The operators of Café Premier benefitted from a scheme that cancelled 80 per cent of penalties owed to the VAT Department, The Sunday Times of Malta has learnt.

The application was made by the company that operated the café, Cities Entertainment, after the government controversially agreed to buy back the public lease of the Valletta property.

In a report, the Auditor General expressed “reservations” over whether Cities Entertainment should have been eligible to pay just €8,000 of €40,000 owed to the VAT Department in penalties and administrative fines for late payments.

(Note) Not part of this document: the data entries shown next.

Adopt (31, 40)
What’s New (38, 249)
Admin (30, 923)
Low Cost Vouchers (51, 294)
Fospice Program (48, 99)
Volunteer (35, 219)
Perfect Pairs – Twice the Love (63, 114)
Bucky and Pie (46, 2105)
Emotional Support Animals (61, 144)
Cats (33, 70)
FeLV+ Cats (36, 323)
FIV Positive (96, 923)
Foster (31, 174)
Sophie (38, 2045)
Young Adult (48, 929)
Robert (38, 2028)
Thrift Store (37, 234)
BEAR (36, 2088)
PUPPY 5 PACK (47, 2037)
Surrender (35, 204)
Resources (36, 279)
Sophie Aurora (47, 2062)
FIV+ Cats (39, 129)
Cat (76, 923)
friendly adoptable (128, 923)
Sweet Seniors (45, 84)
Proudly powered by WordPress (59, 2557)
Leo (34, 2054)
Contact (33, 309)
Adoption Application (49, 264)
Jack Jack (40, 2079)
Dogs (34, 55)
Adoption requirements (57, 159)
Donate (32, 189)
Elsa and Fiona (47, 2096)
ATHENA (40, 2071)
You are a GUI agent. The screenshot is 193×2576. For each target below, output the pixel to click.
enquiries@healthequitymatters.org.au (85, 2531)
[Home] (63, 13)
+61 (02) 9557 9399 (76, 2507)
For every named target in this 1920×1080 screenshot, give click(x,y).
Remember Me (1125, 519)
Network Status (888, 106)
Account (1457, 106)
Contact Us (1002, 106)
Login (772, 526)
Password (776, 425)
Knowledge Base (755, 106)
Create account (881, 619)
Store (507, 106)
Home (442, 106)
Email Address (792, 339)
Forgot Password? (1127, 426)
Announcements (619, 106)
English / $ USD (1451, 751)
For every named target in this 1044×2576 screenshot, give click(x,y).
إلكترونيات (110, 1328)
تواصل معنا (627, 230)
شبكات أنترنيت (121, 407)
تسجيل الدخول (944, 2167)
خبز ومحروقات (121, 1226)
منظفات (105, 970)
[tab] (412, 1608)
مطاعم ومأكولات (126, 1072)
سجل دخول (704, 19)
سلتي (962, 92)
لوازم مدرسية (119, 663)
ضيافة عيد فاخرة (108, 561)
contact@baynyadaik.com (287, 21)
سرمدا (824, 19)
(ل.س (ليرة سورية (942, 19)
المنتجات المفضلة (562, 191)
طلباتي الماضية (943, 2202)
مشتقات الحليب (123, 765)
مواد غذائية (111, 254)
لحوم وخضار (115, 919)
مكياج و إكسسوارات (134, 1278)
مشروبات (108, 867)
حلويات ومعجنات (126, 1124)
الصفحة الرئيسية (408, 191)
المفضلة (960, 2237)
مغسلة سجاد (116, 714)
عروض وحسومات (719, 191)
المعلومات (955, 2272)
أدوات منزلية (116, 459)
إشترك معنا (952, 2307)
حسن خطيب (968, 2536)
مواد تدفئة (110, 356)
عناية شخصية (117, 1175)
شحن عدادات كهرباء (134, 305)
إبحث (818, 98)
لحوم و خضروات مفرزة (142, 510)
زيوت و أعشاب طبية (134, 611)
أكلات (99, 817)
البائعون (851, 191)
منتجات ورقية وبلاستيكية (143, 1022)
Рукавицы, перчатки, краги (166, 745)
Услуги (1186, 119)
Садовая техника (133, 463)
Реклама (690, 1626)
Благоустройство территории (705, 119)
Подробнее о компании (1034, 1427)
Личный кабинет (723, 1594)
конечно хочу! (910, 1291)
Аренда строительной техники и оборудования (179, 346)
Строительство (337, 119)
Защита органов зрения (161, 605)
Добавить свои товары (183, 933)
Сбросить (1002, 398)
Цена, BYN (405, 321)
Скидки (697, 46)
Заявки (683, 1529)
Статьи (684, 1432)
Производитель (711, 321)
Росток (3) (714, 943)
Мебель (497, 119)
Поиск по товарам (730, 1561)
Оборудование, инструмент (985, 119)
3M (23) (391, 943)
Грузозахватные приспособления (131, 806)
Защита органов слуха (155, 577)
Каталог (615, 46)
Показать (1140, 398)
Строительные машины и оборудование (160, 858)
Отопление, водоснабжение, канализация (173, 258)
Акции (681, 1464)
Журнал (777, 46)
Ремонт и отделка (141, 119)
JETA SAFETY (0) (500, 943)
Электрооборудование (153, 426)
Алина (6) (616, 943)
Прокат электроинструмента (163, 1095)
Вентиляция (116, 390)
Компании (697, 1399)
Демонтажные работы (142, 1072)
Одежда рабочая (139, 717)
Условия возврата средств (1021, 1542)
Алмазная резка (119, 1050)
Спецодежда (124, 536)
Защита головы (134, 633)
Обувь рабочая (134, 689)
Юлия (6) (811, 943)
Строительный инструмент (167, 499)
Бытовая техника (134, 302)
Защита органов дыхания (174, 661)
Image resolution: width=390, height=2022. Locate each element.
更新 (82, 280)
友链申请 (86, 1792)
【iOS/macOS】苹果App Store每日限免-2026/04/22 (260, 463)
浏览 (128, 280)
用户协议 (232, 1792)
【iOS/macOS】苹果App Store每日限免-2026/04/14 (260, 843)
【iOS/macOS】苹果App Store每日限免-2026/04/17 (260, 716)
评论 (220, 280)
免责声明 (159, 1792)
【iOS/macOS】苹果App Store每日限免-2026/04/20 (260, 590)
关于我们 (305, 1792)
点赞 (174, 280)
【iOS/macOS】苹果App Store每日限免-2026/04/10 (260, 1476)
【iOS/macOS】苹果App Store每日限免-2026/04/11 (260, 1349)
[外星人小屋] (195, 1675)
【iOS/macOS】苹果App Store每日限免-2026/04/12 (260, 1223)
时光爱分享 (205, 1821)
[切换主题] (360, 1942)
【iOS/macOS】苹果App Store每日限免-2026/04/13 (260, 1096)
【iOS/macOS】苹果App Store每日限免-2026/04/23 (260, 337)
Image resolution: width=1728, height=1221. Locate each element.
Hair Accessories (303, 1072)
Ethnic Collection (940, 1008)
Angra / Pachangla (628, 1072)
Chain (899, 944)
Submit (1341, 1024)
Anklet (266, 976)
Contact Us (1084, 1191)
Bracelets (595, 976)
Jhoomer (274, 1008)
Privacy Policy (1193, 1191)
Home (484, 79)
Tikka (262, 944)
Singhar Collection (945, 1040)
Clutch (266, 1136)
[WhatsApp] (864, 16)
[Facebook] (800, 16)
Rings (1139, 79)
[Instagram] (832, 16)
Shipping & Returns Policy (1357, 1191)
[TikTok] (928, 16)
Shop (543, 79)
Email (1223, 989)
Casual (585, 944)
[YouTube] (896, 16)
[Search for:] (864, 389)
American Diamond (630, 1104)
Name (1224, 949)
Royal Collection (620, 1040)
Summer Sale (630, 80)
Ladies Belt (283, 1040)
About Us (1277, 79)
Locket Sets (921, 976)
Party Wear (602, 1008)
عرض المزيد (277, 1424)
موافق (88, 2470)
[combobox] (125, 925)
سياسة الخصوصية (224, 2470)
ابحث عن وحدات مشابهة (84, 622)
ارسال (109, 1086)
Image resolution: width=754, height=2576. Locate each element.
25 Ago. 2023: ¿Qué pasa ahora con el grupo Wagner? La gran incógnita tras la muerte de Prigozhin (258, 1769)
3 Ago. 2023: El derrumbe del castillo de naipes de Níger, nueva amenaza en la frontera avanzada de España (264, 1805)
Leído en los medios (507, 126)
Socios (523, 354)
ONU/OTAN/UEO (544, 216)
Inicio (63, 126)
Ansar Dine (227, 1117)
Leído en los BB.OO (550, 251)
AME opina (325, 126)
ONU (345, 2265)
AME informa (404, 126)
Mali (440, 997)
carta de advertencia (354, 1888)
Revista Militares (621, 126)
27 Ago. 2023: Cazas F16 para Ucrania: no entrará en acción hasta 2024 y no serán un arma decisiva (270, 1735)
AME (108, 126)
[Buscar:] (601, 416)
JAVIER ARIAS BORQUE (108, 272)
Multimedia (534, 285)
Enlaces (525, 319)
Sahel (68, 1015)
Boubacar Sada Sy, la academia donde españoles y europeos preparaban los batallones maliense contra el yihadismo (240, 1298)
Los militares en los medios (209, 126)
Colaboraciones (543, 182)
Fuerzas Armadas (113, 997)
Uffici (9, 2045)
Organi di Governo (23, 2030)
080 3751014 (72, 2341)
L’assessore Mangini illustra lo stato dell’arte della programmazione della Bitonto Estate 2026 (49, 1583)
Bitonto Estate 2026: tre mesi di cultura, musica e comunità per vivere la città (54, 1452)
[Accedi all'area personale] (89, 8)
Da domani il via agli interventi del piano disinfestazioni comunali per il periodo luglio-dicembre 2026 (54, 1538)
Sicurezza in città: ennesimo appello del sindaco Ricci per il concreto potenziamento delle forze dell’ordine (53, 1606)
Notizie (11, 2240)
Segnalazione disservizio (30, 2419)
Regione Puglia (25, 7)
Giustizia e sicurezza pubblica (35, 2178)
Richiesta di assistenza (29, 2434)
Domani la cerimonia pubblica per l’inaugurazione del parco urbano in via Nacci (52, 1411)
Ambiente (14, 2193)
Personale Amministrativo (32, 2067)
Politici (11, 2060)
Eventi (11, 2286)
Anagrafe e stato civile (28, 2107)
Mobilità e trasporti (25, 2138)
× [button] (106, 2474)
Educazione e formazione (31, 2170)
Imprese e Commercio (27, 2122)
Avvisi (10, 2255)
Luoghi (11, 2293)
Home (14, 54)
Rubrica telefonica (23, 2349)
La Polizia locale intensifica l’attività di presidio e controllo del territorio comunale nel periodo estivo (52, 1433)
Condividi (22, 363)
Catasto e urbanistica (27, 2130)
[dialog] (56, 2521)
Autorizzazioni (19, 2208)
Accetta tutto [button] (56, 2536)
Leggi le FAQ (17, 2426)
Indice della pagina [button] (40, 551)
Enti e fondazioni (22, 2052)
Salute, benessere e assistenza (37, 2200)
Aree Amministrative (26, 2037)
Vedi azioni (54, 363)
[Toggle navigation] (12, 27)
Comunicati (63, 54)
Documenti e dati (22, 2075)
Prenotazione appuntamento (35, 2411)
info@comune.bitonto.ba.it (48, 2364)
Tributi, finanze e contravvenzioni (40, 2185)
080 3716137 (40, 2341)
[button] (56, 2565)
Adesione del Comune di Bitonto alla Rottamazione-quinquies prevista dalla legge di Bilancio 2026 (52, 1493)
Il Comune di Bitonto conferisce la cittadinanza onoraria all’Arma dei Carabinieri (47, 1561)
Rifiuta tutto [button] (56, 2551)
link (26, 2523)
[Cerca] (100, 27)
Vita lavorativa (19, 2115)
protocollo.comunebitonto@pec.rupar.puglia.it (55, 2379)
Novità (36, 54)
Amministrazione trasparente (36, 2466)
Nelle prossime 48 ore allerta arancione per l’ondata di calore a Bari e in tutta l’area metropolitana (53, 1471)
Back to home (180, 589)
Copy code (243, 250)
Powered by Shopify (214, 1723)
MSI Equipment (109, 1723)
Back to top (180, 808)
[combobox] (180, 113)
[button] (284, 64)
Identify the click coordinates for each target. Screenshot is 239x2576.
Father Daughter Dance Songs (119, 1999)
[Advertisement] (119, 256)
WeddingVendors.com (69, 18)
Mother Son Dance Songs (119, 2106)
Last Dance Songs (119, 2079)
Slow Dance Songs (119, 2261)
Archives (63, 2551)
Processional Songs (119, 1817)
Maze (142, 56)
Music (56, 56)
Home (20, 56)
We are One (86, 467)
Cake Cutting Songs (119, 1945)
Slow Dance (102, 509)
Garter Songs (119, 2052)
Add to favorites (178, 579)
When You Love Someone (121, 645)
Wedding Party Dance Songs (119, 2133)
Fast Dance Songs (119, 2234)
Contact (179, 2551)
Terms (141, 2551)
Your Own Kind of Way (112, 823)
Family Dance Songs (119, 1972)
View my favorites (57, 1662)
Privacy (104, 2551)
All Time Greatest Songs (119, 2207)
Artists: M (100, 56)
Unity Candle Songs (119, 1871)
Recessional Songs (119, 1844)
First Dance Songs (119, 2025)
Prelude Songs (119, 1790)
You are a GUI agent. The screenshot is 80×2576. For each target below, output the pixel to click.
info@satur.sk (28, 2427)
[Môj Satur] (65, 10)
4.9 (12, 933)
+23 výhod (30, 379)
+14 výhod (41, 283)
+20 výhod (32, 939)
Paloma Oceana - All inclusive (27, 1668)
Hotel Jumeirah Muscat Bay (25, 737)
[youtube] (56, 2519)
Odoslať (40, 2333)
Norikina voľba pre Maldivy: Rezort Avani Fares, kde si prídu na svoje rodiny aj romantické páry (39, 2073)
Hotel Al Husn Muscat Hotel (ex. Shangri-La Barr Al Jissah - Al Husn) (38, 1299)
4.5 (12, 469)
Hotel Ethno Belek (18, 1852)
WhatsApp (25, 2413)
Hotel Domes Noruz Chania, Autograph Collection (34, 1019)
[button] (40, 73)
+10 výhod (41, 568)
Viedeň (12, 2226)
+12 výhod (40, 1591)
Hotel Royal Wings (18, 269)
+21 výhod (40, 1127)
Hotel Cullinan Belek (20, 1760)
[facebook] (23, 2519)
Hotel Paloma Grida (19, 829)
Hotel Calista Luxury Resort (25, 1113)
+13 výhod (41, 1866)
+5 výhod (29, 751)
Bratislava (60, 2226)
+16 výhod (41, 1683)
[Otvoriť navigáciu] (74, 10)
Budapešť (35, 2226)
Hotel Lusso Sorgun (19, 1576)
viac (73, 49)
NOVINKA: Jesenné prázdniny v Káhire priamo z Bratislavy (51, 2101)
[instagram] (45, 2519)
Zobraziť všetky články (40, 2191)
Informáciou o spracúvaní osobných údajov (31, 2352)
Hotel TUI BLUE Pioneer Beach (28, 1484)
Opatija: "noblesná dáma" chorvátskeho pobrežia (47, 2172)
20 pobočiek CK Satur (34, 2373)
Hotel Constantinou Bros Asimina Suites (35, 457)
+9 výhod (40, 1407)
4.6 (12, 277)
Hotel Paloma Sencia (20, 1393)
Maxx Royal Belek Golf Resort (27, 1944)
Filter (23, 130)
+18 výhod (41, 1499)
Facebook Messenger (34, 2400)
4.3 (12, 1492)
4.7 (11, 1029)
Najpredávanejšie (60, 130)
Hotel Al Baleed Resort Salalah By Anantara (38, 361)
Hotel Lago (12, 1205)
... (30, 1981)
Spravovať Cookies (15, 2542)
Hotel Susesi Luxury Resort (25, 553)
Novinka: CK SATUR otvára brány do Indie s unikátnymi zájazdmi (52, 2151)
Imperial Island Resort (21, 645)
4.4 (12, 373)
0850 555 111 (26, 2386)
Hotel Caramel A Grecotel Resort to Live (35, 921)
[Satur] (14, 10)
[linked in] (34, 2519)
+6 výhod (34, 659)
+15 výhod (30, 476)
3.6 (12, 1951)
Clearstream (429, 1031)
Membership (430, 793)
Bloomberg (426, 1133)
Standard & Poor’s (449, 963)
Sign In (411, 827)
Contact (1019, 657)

Café Premier has been at the centre of a political storm since the National Audit Office released a report saying that a €4.2 million deal under which the government agreed to buy back the public lease of the Valletta property was marked by a lack of transparency and poor governance.

Auditor General expressed reservations over whether company should have been eligible to pay just €8,000

The deal, struck within the first six months of Labour’s 2013 election victory, cancelled out all the business’s debts and included a brokerage fee of €210,000 for one of Café Premier’s directors, Mario Camilleri.

The reason cited by Mr Camilleri, the Cities Entertainment director who completed the relevant form to participate in the VAT scheme, was “lack of funds”.

As a result of the government’s move to enter into negotiations with Cities Entertainment to buy back its own property, the Government Property Division (known as Land Department) lost €111,838 in revenue. The contract entered into between Cities Entertainment and government states that if the emphyteusis (the right to use the property) was transferred to third parties, the Land Department was entitled to the equivalent of a year’s ground rent.

In 2011, Cities Entertainment’s ground rent was increased from €93,198 to €111,838 per year.

The company also benefitted from the government dropping a court case initiated by the former Nationalist administration to recoup €306,975 owed to the Land Department in ground rent arrears and encroachment fees.

The government’s decision to drop the court case was made in June 2013, three months before Cabinet approved the deal. When contacted, a government spokesman said: “The Auditor General’s extensive investigation is being followed up by government. Any competent authorities, inluding tax authorities, can follow-up on any matter which the auditor general touched upon”.

It remains unclear how the damning investigation by the National Audit Office is being followed up.